SUPPLIED TEXT >>
○ ○ ○ ○ ○

The Meaning Of The May 20 German Supreme Court Decision on Immigration
German Supreme Court Case no. 2 BvR 2628/18, decided May 20 and which just made (literally) global headlines is important for a number of reasons — not just because it appears to mean that I get German citizenship rights, and further, apparently, retroactively from the time I was born (53 years ago).
According to one German human rights attorney, the case effectively “ends discrimination in (German) citizenship cases.” I am not sure about that. Immigration and citizenship are notoriously difficult things to achieve except the “natural” way (i.e. by birth). Discrimination by definition, is the hallmark of this kind of passage.
Regardless, the case is significant for several large reasons beyond the fact that it effectively ends the question posed for most of my life at least — namely do Germans want to finally admit that “coming home” for a certain class of people (and of particular a Jewish heritage) has never been “easy.”
The decision in the case, which is stunning primarily because it took so long for these issues to get addressed, is also a big one for Germany. Namely recognizing the terrible destruction of not only human beings individually but also often widely developed social networks that spread not just within the Jewish community but often far beyond. But it is also a stunning immigration case, generally, in that it establishes clearly that “illigitimate” children should not necessarily (and certainly not in this case) be assigned to the mother. Starting with, in my case, horrific child abuse including incest, but that is another blog or two. If not another few court cases in other venues coming relatively soon.

○ ○ ○ ○ ○

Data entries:
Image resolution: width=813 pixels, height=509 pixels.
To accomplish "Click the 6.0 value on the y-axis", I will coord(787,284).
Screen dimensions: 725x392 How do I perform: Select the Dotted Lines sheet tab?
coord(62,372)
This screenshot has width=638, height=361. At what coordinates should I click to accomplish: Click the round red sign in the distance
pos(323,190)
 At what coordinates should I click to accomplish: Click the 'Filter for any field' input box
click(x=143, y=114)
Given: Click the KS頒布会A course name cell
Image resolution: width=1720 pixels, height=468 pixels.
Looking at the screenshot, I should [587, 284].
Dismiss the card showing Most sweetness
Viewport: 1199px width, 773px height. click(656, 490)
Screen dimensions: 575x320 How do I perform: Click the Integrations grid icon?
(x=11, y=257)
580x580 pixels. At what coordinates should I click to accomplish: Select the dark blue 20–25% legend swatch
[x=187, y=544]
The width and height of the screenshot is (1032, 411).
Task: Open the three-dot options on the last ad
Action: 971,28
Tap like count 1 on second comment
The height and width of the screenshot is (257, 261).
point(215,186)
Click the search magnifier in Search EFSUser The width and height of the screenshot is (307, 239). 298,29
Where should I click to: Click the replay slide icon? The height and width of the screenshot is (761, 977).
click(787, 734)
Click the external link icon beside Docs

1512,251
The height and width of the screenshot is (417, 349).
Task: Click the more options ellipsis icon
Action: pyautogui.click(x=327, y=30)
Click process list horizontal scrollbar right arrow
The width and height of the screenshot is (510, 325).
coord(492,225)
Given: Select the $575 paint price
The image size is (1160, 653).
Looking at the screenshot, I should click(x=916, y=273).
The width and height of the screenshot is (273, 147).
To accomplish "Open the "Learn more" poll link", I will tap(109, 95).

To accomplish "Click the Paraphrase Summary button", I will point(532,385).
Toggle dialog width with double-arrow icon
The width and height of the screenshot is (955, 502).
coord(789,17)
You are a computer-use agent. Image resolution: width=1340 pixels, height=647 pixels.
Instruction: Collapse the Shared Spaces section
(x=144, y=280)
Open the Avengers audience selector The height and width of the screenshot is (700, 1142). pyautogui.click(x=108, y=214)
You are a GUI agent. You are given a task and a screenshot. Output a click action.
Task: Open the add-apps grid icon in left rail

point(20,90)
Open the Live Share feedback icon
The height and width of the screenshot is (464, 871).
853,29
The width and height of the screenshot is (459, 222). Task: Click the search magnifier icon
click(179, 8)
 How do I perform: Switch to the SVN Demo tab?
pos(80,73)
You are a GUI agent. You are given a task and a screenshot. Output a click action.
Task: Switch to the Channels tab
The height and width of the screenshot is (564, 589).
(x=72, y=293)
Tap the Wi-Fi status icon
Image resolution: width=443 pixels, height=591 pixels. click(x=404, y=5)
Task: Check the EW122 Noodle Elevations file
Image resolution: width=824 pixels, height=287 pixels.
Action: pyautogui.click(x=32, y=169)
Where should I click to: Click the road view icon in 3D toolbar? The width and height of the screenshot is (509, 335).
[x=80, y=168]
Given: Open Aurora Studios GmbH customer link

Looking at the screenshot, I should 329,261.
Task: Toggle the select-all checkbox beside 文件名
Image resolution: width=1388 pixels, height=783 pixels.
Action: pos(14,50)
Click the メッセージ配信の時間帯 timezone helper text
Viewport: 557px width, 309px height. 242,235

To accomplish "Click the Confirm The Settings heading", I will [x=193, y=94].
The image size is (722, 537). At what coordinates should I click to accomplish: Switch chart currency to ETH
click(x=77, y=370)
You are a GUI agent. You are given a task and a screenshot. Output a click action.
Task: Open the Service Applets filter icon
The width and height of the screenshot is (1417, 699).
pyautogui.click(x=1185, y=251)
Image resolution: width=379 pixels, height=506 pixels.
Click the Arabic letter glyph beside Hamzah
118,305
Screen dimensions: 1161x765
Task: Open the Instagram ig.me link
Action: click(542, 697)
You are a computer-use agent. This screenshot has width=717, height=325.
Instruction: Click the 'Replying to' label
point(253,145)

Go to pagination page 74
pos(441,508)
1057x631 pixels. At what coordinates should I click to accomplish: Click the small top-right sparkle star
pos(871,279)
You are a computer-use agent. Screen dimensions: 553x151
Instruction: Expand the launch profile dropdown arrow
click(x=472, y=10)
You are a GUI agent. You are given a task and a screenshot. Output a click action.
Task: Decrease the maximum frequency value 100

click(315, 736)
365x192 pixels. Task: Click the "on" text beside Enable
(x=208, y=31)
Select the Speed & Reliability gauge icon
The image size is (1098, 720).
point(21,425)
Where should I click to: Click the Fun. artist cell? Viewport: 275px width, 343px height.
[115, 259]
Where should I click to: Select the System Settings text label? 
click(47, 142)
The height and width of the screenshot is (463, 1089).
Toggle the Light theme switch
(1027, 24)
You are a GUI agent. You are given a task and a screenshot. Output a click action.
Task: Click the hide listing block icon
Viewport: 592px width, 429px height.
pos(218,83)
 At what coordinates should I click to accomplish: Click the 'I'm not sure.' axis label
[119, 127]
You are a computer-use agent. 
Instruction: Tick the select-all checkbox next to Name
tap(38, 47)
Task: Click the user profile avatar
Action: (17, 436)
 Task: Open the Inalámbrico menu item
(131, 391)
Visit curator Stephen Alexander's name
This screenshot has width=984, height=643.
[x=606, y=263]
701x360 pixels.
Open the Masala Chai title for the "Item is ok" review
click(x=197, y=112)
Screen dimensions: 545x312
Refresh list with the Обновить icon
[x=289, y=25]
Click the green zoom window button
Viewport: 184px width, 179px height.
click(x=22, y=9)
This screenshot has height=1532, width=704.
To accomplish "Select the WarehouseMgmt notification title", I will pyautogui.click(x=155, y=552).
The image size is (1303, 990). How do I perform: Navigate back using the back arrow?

○ ○ ○ ○ ○

THINGS TO DO >>
- a) Transcribe the portion of the post on the May 20 German Supreme Court decision that begins at the words "The decision in" and stops after "coming relatively soon.".
- b) Write the next part of the post on the May 20 German Supreme Court decision, starting immediately after its final sentence.

EXPECTED OUTPUTS >>
- a)
The decision in the case, which is stunning primarily because it took so long for these issues to get addressed, is also a big one for Germany. Namely recognizing the terrible destruction of not only human beings individually but also often widely developed social networks that spread not just within the Jewish community but often far beyond. But it is also a stunning immigration case, generally, in that it establishes clearly that “illigitimate” children should not necessarily (and certainly not in this case) be assigned to the mother. Starting with, in my case, horrific child abuse including incest, but that is another blog or two. If not another few court cases in other venues coming relatively soon.

- b)
The fact that I was “illigitimate” in other words, certainly at the time I had a relationship with my father, did not matter. He was my father. We lived together as a family until I was 12. It was only after I was human trafficked that this ever became an issue I had to think about (indeed the fact that my parents were not married was used against both my father and me as I tried to establish the relationship with him and bring him back here as an old man).
As rightly recognized by the German Court in May, these are bonds that were developed independent of, although certainly influenced by events my father had to survive. Starting with the terrible destruction of not only his first, biological family by the Nazis, but then his own families he tried to build subsequently (and in my mother’s case deliberately trying to inflict similiar kinds of damage).
Beyond twisted family lore, however, the case is also a unique reverse twist, historically. The first Supreme Court decision in Germany, in 1936 was specifically about sex (of any kind, including that leading to children) between Jews and non-Jews.
It’s been a big week, in other words.
How this will affect other matters affected to all of this is still unclear, although personally, I would say after winning a human rights case at this level, beyond long delayed citizenship, perhaps now law enforcement will prosecute, finally, one of the longest unsolved crimes against one of Germany’s oldest Jewish families that has never been stopped, much less prosecuted.